* [WORK ORDER]: Go through the lines below and copy any that hold the string "each".

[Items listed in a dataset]
==========

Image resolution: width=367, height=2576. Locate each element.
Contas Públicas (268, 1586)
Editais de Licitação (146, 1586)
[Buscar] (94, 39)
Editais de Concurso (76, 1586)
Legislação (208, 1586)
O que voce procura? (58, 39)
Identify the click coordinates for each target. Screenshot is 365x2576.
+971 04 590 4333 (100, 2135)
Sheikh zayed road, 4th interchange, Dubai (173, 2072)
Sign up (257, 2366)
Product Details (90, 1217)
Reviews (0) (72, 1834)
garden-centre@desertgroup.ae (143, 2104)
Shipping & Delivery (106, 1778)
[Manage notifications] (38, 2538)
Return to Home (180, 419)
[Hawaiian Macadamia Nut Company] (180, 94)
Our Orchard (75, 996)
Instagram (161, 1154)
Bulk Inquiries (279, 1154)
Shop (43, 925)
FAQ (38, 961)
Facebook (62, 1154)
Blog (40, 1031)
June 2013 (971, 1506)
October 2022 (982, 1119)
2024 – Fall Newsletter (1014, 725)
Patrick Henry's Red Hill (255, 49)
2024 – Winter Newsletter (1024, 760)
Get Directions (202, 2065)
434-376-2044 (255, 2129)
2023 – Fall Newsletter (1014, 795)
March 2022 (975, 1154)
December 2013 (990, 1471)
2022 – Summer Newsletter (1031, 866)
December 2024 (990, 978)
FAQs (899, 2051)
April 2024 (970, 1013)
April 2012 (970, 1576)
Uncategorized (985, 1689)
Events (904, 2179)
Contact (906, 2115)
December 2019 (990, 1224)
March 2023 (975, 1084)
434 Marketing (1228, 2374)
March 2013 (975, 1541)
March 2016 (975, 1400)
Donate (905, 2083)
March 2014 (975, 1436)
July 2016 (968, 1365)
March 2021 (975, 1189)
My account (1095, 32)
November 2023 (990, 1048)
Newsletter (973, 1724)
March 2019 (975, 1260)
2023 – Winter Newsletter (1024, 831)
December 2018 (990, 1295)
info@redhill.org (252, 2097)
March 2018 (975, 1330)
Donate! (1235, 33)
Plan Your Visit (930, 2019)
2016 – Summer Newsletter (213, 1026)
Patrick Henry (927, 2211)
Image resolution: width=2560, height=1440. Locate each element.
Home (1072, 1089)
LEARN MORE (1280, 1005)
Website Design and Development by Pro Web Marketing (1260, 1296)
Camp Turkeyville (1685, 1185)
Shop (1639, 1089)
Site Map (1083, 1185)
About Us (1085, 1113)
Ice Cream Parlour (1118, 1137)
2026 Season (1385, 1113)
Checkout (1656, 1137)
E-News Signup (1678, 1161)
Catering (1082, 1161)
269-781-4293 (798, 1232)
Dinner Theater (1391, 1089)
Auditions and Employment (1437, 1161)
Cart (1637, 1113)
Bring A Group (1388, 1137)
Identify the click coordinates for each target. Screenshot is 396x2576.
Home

==========

* [EXERCISE RESPONSE]:
Image resolution: width=367, height=2576. Locate each element.
Identify the click coordinates for each target. Screenshot is 365x2576.
Image resolution: width=2560, height=1440. Locate each element.
Identify the click coordinates for each target. Screenshot is 396x2576.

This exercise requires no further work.